How Medical Banking Impacts Healthcare

Medical banking is one of the few options we have today that can usher in reduced healthcare costs and greater access to care. If we were to ramp up the medical complex to the current state of technological readiness exhibited by banks, it would literally take decades. The rate of spending on transaction technologies by banks has far surpassed that of care givers. The reason is obvious: the core mission of care givers is centered on clinical excellence.

Optimizing technology requires much more than installation. Organizational design strategies must coincide with this effort to gain the anticipated ROI. For care givers to attempt to do this when banks already possess superior transactions capability would be to miss a fundamental opportunity for all Americans. No other resource is better positioned to ease providers into digital community frameworks than banks. National healthcare information architecture is being heralded as the next big step for healthcare in this country.

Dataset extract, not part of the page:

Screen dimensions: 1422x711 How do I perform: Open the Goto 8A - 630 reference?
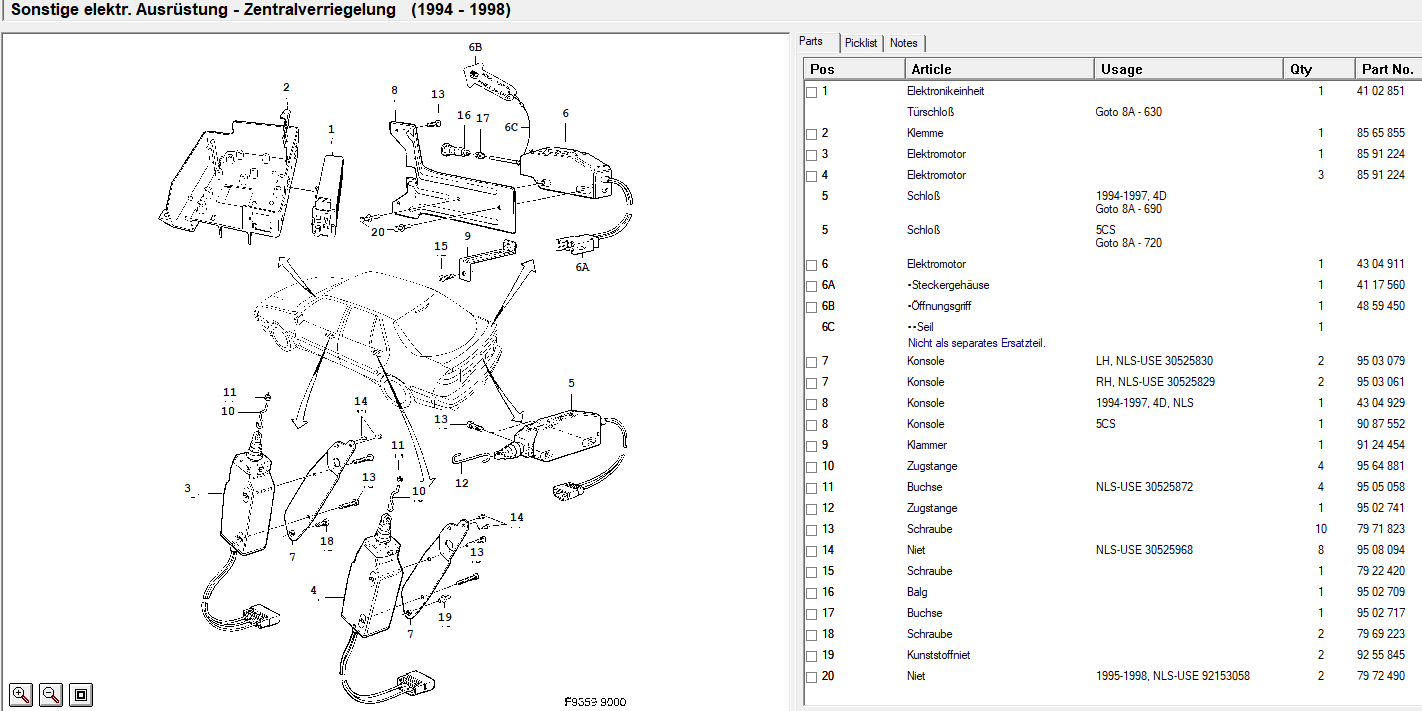point(1129,112)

Leveraging bank resources to permanently reduce the provider's operating costs, while significantly expanding access to capital, is a critical mission and, perhaps, should be considered a national policy goal.

The Health Insurance Portability & Accountability Act of 1996 or "HIPAA" impacts many, if not all, of the institutional and/or corporate products and services designed by banks for the medical complex. Our first publication examining this issue was mailed to over 1,000 bank holding companies in 1996. Today there is a growing need to specialize banking services that meet privacy, security and transaction standards. Moreover traditional service lines, like wholesale lockbox processing, are so impacted that it is likely some banks will exit medical markets altogether. This obviously creates a niche' commercial opportunity.

The change agent? Some say HIPAA's EDI mandates. We don't think so. We can point to a string of past failures (i.e., CHINs) to illustrate this point. In fact, our research shows that it's the typical community banker who wants to help the care provider bring wide-scale improvements in medical payments efficiency. The motivation is simple: will medical banking and HIPAA help my client? Fortunately, the answer is just as simple - yes - but only if banks who want medical client acquisition and retention strategies rally behind core medical banking principles like coordinated payment and credit management and other fee rich areas.

Technology isn't the sole driver. Another portion of HIPAA, the Privacy Rule, plays a substantial behavioral role. Coupled with the critical mass adoption of cross-industry EDI point solutions, new "inter-organizational systems" are enabling community banks to assist their healthcare customers to ramp onto national digital networks. These systems will fundamentally alter the rules of competition in healthcare markets by dramatically reducing operating costs for care givers in return for recurring fees - a definite win-win for the industry.

We think this is very good for America. Employers need lower healthcare costs. Banks need fee revenues in a chronically low interest rate environment. Providers need to curtail the "paper chase" that so often frustrates the reimbursement process. Finally, consumers benefit when a bank's core competencies are leveraged by care givers.

As we progress in the medical banking areas of promise, care givers will benefit from the integration of a loosely affiliated portfolio of banking solutions that will inevitably support our national information architecture for healthcare. These networks will extend deep into our urban, suburban and rural neighborhoods to support the medical needs of our families.